◆ PAGE EXTRACT ◆
>>

I've been enjoying reading Urban Archi-Texture, a relatively new blog by a Toronto "transportation planner with an eye on urban planning issues".

Today there is a post about Canada hitting its Kyoto targets by managing fuel consumption with the gas tax.

An article by the Centre for Sustainable Transportation (link PDF, see page 12) is cited that suggests that the price elasticity of travel demand is about 0.5, which means that a 30% increase in the price of fuel will result in a 15% decrease in consumption.

The price in 1997 (when the report was written) was about 60 cents per litre. That's "before GST", so I guess they mean 64 cents. If we then assume an inflation rate of 2% (because I'm too lazy to look up the real number), the equivalent price in 2004-dollars is about 74 cents.

The Centre for Sustainable Transportation was hoping for a real (constant dollar) increase of 30% in order to decrease driving by 15%. So far it looks like gas prices are flat in constant dollars (based on my lazy inflation assumption). So, we're not there yet. But, on the other hand, I sure don't believe those elasticity numbers either. If gas was at 96 cents (30% more than the 74 cents) I don't believe we would be operating at 15% less travel demand compared to 1997.

People who have invested in cars and houses and who are committed to the jobs that pay their way are pretty well stuck. Houses and offices are where they are, and moving them isn't easy. Much of the country is arranged in patterns that could never be transit-efficient. I think people would just pay the higher cost and keep moving.

Gradually, people might choose to buy vehicles that consume less, but I think it would take a long time. Switching to less car-oriented lifestyles would take even longer.

I bet the real price elasticity of travel demand is closer to 0.1. That is, a 100% increase in the real price of fuel might cause a 10% decrease in travel/consumption. Meanwhile, we would first see intense outrage -- directed at "gas company conspiracies" and "massive overtaxation".

Reducing the consumption of carbon-based fuels is going to be a long battle. Or, we're just going to keep burning them as fast as we can until we hit a wall of diminishing supply.

<<

◆ WHAT TO PRODUCE ◆
Write out the stretch of the gas price post from "An article by" through "about 74 cents.", word for word.

◆ PROVIDED MATERIAL ◆

>>

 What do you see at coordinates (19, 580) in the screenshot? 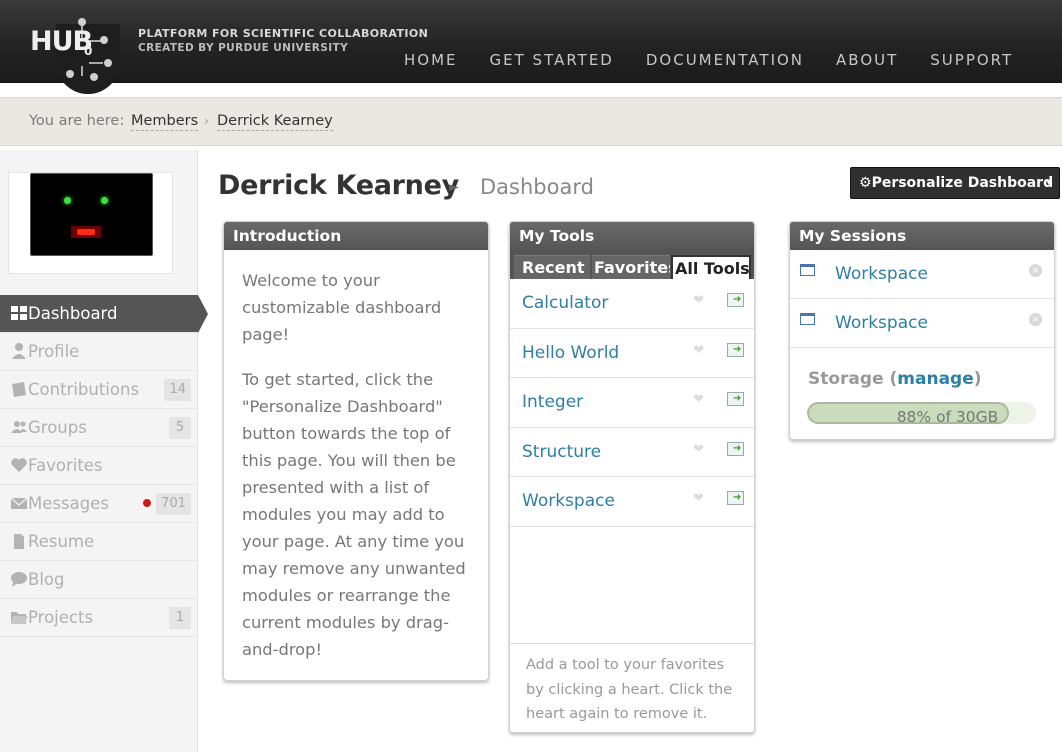
I see `speech-bubble-icon` at bounding box center [19, 580].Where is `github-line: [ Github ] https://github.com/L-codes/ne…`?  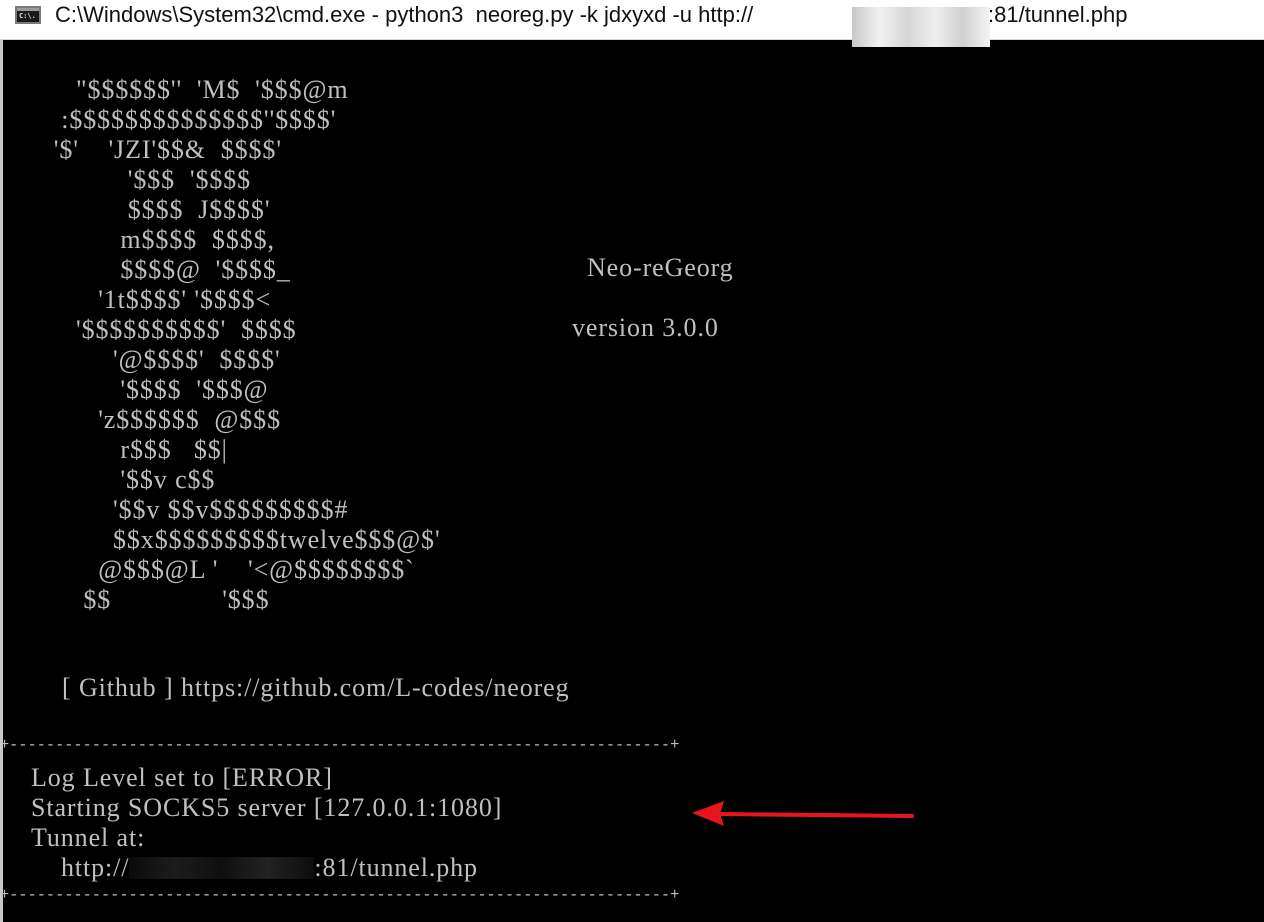
github-line: [ Github ] https://github.com/L-codes/ne… is located at coordinates (316, 688).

<<

◆ WRITTEN SOLUTION ◆
An article by the Centre for Sustainable Transportation (link PDF, see page 12) is cited that suggests that the price elasticity of travel demand is about 0.5, which means that a 30% increase in the price of fuel will result in a 15% decrease in consumption.

The price in 1997 (when the report was written) was about 60 cents per litre. That's "before GST", so I guess they mean 64 cents. If we then assume an inflation rate of 2% (because I'm too lazy to look up the real number), the equivalent price in 2004-dollars is about 74 cents.